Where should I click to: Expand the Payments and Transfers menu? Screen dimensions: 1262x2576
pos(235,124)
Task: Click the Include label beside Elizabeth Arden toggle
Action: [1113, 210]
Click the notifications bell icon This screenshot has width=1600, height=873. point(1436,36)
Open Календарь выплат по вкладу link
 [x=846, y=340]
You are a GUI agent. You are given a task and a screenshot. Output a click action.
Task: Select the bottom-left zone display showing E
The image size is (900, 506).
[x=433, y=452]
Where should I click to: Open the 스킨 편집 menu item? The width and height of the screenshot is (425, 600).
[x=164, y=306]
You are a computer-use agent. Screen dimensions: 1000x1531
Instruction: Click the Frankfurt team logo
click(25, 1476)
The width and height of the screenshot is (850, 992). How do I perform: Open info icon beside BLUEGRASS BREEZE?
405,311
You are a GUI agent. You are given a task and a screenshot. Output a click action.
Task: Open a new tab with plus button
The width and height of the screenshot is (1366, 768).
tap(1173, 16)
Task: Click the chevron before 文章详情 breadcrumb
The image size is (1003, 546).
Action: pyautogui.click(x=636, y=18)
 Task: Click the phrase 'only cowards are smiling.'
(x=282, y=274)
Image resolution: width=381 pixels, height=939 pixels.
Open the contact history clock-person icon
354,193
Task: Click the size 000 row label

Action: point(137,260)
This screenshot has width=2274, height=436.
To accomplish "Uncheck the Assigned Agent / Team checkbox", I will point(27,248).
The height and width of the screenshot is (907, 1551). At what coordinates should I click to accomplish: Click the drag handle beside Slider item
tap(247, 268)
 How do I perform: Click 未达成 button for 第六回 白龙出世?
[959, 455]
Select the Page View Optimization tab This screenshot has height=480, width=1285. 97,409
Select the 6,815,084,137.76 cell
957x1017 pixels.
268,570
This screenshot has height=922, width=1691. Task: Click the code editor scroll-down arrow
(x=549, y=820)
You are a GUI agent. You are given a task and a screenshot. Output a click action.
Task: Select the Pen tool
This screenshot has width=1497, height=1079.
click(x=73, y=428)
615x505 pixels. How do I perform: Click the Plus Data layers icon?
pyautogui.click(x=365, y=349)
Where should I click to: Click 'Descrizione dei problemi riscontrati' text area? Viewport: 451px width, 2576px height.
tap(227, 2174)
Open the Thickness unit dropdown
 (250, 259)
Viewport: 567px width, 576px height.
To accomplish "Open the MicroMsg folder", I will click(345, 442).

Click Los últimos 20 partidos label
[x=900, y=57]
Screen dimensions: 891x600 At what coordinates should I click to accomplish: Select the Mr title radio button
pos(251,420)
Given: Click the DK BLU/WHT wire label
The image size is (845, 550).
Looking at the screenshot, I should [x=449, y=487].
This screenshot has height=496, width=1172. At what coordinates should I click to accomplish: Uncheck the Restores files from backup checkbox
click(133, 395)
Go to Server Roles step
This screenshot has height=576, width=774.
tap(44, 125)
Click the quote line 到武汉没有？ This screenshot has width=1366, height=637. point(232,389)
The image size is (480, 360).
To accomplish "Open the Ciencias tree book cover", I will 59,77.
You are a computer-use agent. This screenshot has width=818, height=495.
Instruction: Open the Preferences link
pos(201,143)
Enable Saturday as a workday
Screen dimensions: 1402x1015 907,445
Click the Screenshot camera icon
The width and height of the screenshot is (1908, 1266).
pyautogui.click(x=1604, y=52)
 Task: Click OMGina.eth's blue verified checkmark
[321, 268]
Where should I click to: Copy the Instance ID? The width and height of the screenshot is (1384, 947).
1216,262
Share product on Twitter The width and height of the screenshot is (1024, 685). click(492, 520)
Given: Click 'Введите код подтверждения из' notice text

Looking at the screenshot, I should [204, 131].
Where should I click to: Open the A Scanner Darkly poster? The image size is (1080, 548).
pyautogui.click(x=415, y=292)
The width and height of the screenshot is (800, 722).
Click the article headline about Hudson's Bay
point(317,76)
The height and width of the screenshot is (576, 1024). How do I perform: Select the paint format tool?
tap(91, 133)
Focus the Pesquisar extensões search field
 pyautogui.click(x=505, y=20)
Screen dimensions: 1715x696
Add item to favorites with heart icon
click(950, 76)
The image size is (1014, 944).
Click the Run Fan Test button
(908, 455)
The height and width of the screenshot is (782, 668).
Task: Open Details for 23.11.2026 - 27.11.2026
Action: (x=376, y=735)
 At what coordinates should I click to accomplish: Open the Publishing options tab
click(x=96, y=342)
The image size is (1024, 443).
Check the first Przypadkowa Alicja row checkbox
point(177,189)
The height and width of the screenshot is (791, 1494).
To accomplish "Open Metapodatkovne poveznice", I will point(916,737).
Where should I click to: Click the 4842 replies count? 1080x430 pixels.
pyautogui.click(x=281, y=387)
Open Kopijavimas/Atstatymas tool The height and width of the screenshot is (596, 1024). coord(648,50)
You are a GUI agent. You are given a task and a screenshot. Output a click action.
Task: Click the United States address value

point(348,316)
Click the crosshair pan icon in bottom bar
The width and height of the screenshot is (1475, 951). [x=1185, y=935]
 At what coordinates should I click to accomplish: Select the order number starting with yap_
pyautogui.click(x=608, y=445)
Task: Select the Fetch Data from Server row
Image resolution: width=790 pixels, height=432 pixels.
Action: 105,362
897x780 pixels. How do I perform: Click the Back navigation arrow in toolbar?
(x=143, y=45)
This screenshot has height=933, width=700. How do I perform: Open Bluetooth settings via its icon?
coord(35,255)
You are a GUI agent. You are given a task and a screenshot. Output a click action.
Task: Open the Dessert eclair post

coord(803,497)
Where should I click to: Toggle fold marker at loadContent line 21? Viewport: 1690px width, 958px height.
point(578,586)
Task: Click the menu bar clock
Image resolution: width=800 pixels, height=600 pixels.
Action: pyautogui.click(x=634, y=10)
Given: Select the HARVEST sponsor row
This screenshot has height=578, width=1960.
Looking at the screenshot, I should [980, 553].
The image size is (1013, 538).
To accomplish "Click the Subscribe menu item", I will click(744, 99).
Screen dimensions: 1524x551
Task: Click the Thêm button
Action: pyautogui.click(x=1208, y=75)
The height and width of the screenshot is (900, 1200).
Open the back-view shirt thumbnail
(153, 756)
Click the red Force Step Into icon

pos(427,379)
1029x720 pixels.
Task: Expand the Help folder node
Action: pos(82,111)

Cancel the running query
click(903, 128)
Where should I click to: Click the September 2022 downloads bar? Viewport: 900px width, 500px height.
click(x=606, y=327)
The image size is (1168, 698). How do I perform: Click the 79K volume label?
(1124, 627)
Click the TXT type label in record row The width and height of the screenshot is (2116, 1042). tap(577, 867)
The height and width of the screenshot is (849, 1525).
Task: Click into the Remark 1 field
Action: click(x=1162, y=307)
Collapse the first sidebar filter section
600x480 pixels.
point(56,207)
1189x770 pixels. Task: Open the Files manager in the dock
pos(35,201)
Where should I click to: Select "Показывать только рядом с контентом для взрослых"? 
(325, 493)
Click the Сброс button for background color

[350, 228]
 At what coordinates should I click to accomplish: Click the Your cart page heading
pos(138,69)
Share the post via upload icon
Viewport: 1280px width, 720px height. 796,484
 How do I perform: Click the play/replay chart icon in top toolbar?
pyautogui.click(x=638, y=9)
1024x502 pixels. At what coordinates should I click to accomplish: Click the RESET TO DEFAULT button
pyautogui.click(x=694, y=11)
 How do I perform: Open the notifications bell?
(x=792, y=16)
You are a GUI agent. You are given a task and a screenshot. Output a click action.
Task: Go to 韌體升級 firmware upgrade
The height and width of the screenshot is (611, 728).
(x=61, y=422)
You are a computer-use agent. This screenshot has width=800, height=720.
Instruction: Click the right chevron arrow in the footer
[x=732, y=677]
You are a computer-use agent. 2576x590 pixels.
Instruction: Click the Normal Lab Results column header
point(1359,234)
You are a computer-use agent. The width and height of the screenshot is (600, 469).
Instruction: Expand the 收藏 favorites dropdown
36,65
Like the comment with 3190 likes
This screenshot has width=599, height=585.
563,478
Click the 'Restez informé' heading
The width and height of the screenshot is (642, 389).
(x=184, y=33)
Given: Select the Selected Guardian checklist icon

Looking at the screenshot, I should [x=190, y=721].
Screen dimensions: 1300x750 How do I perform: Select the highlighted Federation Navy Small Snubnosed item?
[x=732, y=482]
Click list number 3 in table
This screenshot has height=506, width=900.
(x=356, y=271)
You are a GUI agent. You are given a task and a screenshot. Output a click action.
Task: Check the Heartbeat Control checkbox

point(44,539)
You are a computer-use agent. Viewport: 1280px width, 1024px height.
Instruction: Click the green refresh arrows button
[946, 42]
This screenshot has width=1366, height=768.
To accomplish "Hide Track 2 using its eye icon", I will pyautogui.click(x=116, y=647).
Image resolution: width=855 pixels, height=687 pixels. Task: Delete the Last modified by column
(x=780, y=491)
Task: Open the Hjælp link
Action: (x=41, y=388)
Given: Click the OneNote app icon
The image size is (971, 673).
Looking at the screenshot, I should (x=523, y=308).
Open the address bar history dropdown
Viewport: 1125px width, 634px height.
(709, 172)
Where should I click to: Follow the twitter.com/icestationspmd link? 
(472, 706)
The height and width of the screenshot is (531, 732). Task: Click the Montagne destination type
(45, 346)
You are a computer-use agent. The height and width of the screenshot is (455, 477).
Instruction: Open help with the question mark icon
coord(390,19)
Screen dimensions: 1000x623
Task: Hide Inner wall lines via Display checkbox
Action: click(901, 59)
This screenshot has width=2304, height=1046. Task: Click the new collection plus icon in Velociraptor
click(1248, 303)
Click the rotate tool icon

-.-.-

The task: Retype the records above from the very first line down to the line with "Task: Open a new tab with plus button", keeping both of those lines. Include nothing beyond them.

Task response:
Where should I click to: Expand the Payments and Transfers menu? Screen dimensions: 1262x2576
pos(235,124)
Task: Click the Include label beside Elizabeth Arden toggle
Action: [1113, 210]
Click the notifications bell icon This screenshot has width=1600, height=873. point(1436,36)
Open Календарь выплат по вкладу link
 [x=846, y=340]
You are a GUI agent. You are given a task and a screenshot. Output a click action.
Task: Select the bottom-left zone display showing E
The image size is (900, 506).
[x=433, y=452]
Where should I click to: Open the 스킨 편집 menu item? The width and height of the screenshot is (425, 600).
[x=164, y=306]
You are a computer-use agent. Screen dimensions: 1000x1531
Instruction: Click the Frankfurt team logo
click(25, 1476)
The width and height of the screenshot is (850, 992). How do I perform: Open info icon beside BLUEGRASS BREEZE?
405,311
You are a GUI agent. You are given a task and a screenshot. Output a click action.
Task: Open a new tab with plus button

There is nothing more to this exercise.